For months, Don Vogel and other local community activists worked with Huntington town and Suffolk County officials to turn 11.6 acres of land into athletic fields.

Yesterday, officials said they had purchased the Huntington land for $4.1 million from the Mohlenhoff family and will include soccer fields and a playground.

The day was especially emotional for Vogel, president of the Cold Spring Harbor-Huntington Soccer Club, who worked to help secure the land after the death of Brianna Titcomb, an eighth-grade soccer player from Lloyd Harbor. She died last year in a car crash in Texas.

"When I asked her mother what could we do, she said, 'Have some soccer fields named for my daughter,'" Vogel said. "It has been an inspiration of the Cold Spring Harbor-Huntington Soccer Club for the last 16 months, working diligently to get this accomplished."

The fields will serve more than 2,000 athletes from Huntington, and Vogel said part of the fields will be named for Brianna, using her nickname, Breezy.

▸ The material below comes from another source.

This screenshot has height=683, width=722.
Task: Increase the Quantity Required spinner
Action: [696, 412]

"This land was enjoyed by generations, first as a farm and later as one of the premier local garden centers, and will be enjoyed by future generations as much-needed recreational fields for the community," County Executive Steve Levy said.

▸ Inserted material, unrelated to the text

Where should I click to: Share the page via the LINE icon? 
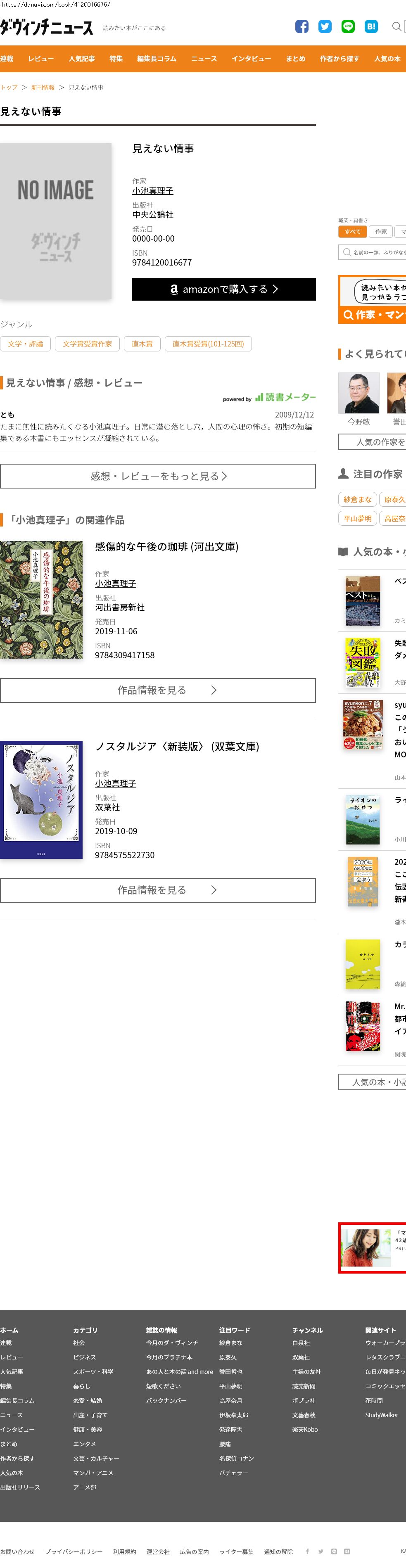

Construction on the fields is expected to start next year, officials said.

Levy, joined at a news conference on the property by Suffolk Legis. Jon Cooper (D-Lloyd Harbor) and Huntington Town Supervisor Frank Petrone, added that the cost of the property will be divided between the county and the town.

The site, on West Rogues Path, sits above one of the nine aquifers on Long Island and next to the county's 300-acre Froehlich-Wicks Farm Nature Preserve.

Levy said the purchase was a victory for open space preservation and for government working together. But there were some bumps along the way.

A plan to sell the property to the South Huntington School District to build a bus depot fell through and later the Huntington Manor Fire District tried to acquire part of the property for a training facility and substation.

"Given a choice between a new housing development, a bus depot and a fire department substation and playing fields for our kids, this was a slam dunk. There was no choice there," Cooper said.